> **Goal of the exercise**:
Copy the material below word for word, leaving out the pictures.

> **Information provided**:
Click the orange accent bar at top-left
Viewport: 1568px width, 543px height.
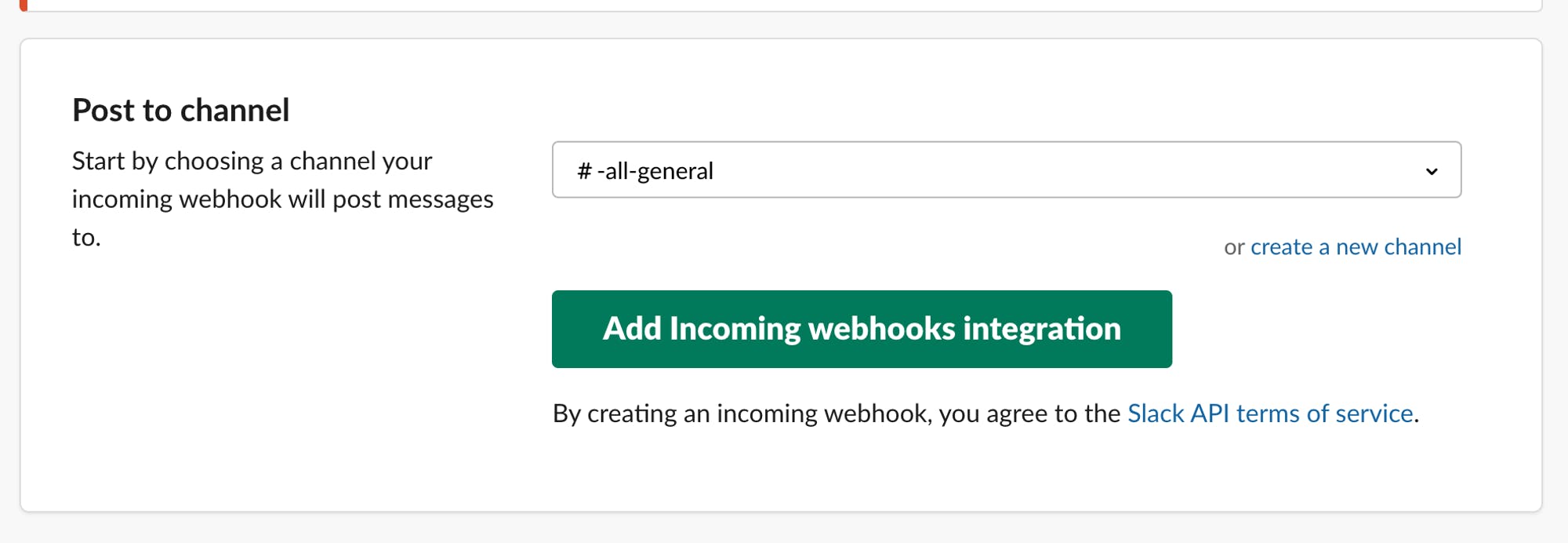point(24,5)
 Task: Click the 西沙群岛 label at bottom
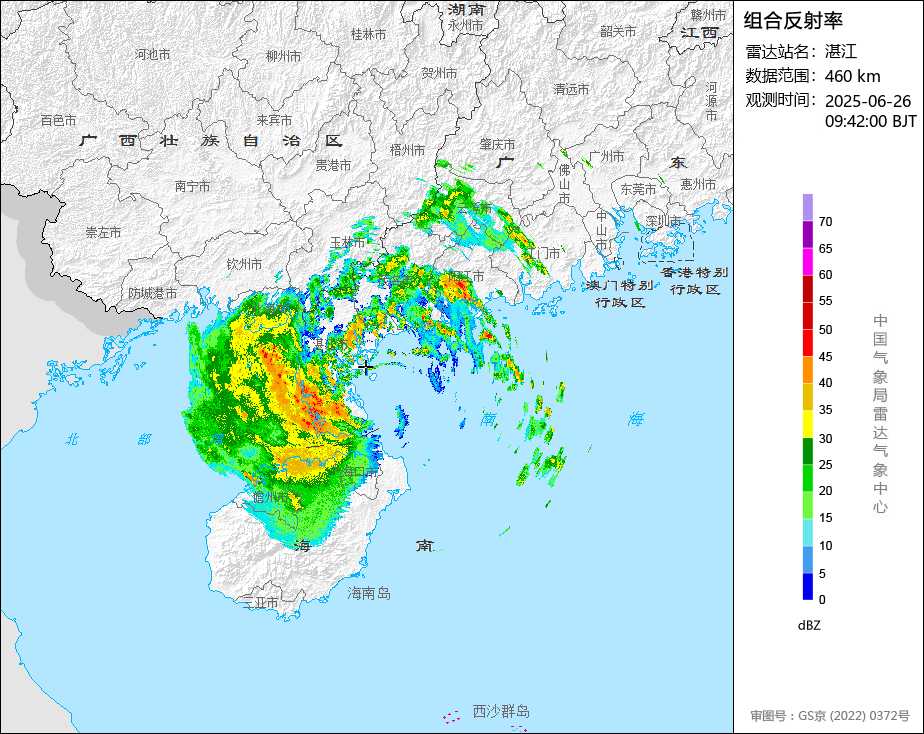pos(501,712)
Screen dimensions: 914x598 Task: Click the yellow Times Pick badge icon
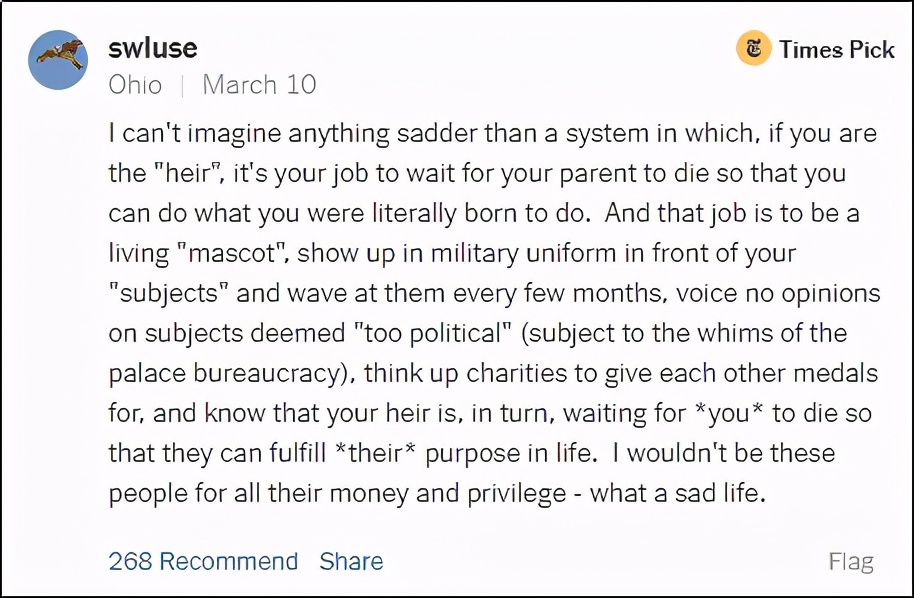point(753,49)
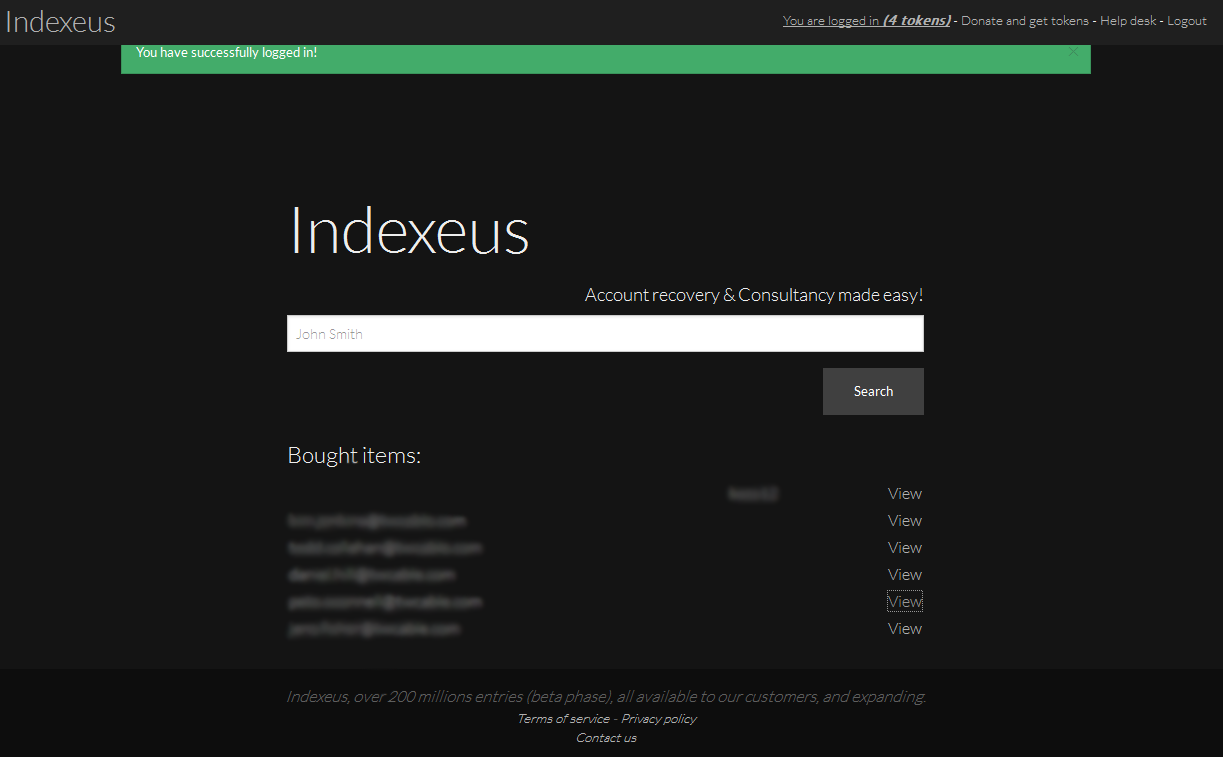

> **Result of this task**:
Click the orange accent bar at top-left
Viewport: 1568px width, 543px height.
point(24,5)
 Task: Click the 西沙群岛 label at bottom
pos(501,712)
Screen dimensions: 914x598 Task: Click the yellow Times Pick badge icon
point(753,49)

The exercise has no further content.